* [Quoted passage]:
June 7 marks the 49th anniversary of the Supreme Court ruling in Griswold v. Connecticut, which found that married couples have the right to contraception. The anniversary comes as the Supreme Court is set to decide whether bosses can deny their employees birth control coverage simply based on their personal beliefs.
Many of the gains women have made since 1965 — in timing and spacing our children, and also in obtaining education, entering the workforce, and moving closer to pay equity — are the direct result of the Griswold case protecting access to birth control. Plus, access to birth control has ushered in a generation of healthier women and families.
This much can be seen in Planned Parenthood Minnesota, North Dakota, South Dakota's birth control report, which details not only how birth control helps women and children, but also how access to birth control helps the economy. Did you know for every $1 spent on increasing birth control access, Minnesotan taxpayers save $4 in the short term and $15 over 5 years? Truly, when women can afford to choose a birth control that fits their needs, everyone wins.
Thanks to the Affordable Care Act, birth control is now covered as part of the preventive benefit, without co-pay. Now, nearly 50 years after the landmark Griswold ruling, will the Supreme Court turn back the clock, taking personal decisions from women and putting them in the hands of their bosses?

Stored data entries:

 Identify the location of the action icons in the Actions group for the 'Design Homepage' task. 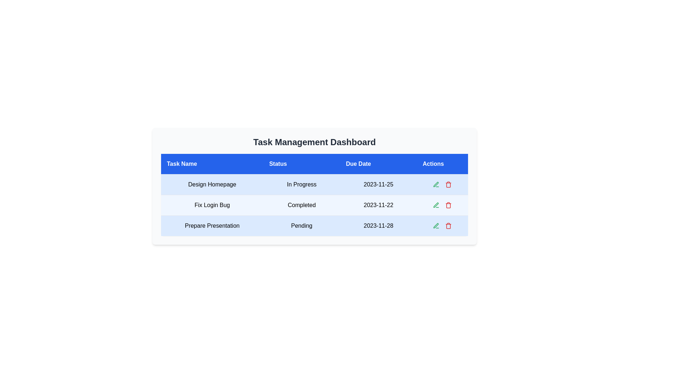
(442, 184).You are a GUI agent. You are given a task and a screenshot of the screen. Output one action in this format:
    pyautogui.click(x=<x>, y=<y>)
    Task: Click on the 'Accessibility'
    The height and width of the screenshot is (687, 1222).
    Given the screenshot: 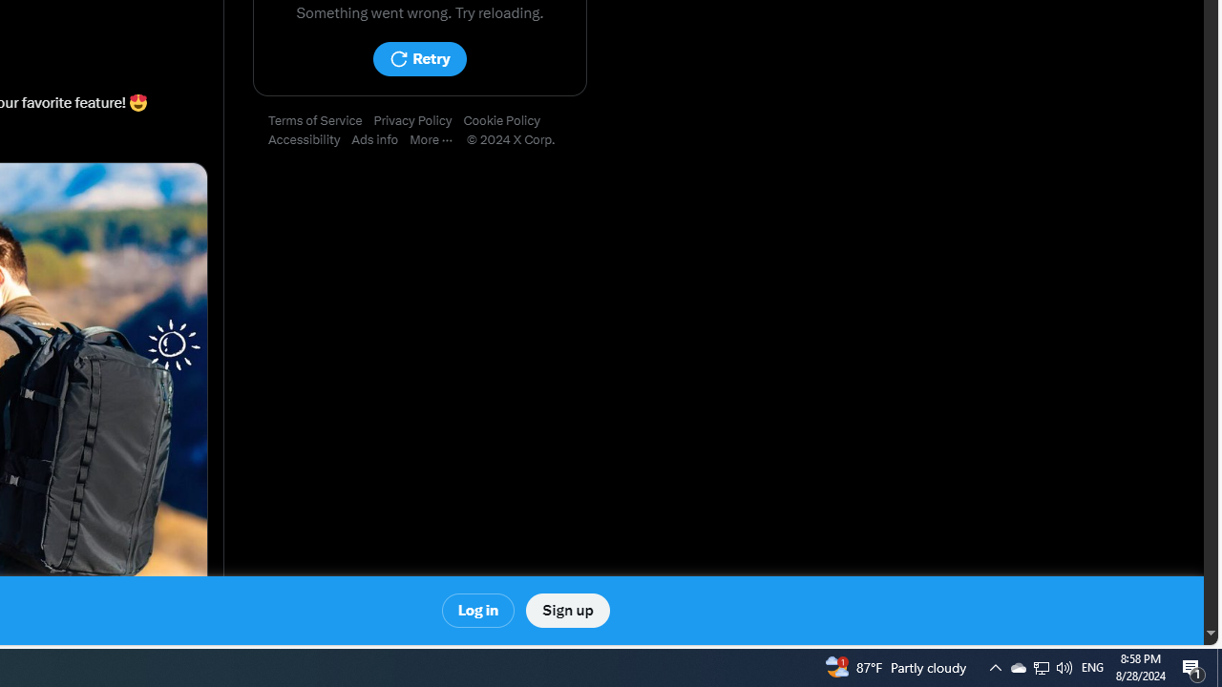 What is the action you would take?
    pyautogui.click(x=310, y=139)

* [Work to complete]: In the passage on birth control access, how much do Minnesotan taxpayers save over five years for every $1 spent on increasing birth control access?

* [Solution]: $15